The words held a threat, but not her meaning, I was sure. And what better way to orient myself than in the home of a friend?
That was some home she had. Massive, in an architecture I’d assumed was confined to the south-eastern United States. Two-story place, with huge, two-story pillars and a house-wide front porch, the great lawn studded with giant trees.
And she lived there alone, excepting for the servants. She was no huddler, and I told her that.
“Dad owned a lot of property in this town,” she said. “He was a great believer in the future of this town.”

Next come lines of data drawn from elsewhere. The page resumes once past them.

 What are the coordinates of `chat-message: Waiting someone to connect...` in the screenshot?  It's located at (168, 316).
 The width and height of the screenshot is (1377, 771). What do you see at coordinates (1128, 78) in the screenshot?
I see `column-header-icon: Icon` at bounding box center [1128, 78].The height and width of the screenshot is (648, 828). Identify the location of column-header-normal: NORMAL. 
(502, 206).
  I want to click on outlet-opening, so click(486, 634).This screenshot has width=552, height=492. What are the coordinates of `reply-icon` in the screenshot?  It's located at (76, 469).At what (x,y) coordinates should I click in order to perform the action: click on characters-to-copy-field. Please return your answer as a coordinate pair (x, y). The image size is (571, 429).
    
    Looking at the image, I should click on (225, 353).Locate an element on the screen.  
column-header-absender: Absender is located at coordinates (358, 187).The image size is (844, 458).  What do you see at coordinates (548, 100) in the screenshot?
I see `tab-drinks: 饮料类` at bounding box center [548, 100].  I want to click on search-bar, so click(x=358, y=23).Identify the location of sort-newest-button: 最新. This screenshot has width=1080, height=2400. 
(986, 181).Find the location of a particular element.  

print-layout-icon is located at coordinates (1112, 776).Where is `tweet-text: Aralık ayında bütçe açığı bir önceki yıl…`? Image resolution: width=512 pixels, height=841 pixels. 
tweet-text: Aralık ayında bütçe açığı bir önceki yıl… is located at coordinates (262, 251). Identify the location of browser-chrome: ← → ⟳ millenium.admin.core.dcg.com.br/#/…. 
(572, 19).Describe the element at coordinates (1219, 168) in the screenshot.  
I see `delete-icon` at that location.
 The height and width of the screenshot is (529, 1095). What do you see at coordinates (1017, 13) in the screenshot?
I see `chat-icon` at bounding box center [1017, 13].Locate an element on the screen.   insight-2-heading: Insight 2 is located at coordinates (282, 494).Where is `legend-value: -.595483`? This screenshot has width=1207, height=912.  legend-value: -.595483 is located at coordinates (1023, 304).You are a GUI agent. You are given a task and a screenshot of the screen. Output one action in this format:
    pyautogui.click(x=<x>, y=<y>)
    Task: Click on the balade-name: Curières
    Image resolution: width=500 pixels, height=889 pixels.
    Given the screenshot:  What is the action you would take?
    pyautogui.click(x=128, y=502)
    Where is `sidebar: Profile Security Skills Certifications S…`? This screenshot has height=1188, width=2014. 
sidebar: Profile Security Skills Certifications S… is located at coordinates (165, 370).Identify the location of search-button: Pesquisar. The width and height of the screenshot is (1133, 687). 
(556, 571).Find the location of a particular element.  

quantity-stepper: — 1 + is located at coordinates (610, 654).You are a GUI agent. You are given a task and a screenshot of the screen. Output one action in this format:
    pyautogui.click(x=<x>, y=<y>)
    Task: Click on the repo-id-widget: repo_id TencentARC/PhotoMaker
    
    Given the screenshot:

At the time I didn’t understand what that had to do with her lack of huddling.
The guest house was small, but very comfortable, a place of three bedrooms and two baths and a square living room with a natural stone fireplace.
I had my first night of sleep on this planet, and slept very well. I woke to a cloudy morning, and the sound of someone knocking on the front door.
It was a servant, and she said, “Miss Decker sent me to inform you that breakfast will be ready any time you want it, sir. We are eating inside, this morning, because of the cold.”
“I’ll be there, soon, thank you,” I said, and she went away.
Showering, I was thinking of Akers for some reason and his directed theory and what was that other theory he’d had? Oh, yes, the twin planets. Senile, he was, by that time and not much listened to, but a mind like that? And who had he been associated with at that time? It was before my birth, but I’d read about it, long ago. The Visitor, Akers had called this man. The Earth man who had come to Venus. And what had his name been?
Beer—? Beers—? No, but like that—and it came.
Ambrose Bierce.
Jean wore a light green robe, for breakfast, and it was difficult for me to take my eyes away from her.